February 2008 Hardware Roundup
Tom's Hardware has a nice roundup of some of the new shiny hardware for February '08. Everything from a screaming fast 2 GHz DDR3 to liquid cooled cases and back again. "Unlike previous Zalman cases that used a heat pipe assembly, the LQ1000 has a traditional water pump and flexible hose for connecting the case's sinks to CPU and graphics coolers. A passively-cooled finned side panel and fan-assisted rear radiator remove heat, while a lighted flow indicator shows the bottom-mounted pump in action."
Please stop linking to "articles" on the page-o-ads tomshardware site and making them money. They have a hardware roundup every month; there's no need to link to them just to improve their ad revenue stream.
- a bunch of novelty cases
- overpriced power supplies
- and 6 new DDR3 modules at varying frequencies
Prediction: The real iPhone killer is going to be sex robots from Japan. Think about it.
It's a link to last measure. Don't click it, just a heads up.
I'm not sure who told you that DDR3 RAM was low latency, but the statement is dead wrong. If you RTFA, you'll see that the new 2+GHz DDR3 has a CAS 10 latency!! While it's true that it's clocked more than double a typical DDR2 module @ 800mhz, these DDR2 modules are typically CAS 4 or 5, and timings can sometimes be tightened even further.
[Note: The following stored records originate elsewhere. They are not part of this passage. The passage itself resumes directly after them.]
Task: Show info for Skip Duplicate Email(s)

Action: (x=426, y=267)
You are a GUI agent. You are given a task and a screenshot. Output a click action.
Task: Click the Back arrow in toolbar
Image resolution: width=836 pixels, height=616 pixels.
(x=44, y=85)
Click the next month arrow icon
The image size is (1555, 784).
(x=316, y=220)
The throughput of DDR3 memory is certainly boosted greatly over DDR2, but no matter how you measure it, memory latency has not seen the same improvement.
It sounds like you should be looking at Silent PC Review instead. They focus more on how you can get a moderately powerful computer without it being obtrusive. Maybe a little bit extreme at times, but always good info.
EPIA 800 MhZ Nehemiah core on a nano_ITX mobo with 1 GB RAM, 500 GB 3-1/2" drive, and slot-loading DVD ROM in a Silverstone LC08 case.
Add an 802.11n USB dongle out the back (or traditional wired 100 Mb/s Ethernet), and you're golden.
Linux 2.6.23, alsa, xorg 7.1 with DRI, openchrome, xine --with-xvmc, and mythtv and you can render 1080i at anywhere from 40% (most streams) to (rarely) 95% (some particularly badly coded ones with lost of motion).
I just finished natively building (i.e. compiling from the sources themselves on the box itself) this starting from a stock Damn Small Linux install.
I'm trying to pare it down so it runs completely out of 512 MB RAM disk.
In Liberty, Rene
The only way you're going to see latency cause large effects on performance is if you turn off the cache on your processor, or run some kind of program that always results in cache misses (which isn't at all realistic). The whole point of cache is to mask the effects of latency. For example, if you have a cache with a 98% hit rate (meaning that only 2% of all memory accesses need to wait on memory, which is fairly realistic for today's processors), then if you doubled your memory latency, your performance (average latency seen by the CPU) would only increase by 17%. If you could cut the latency in half, then your performance would only increase by 9%. In reality, there isn't that much variance between different latencies on similar types of memory. (I've assumed that the cache is 10 times faster than memory, which is pretty conservative).
Applying Amdahl's law here, if you want to reduce memory latency, you really want to increase your cache's hit rate or speed, for example by getting a processor with a larger cache or lower cache latency.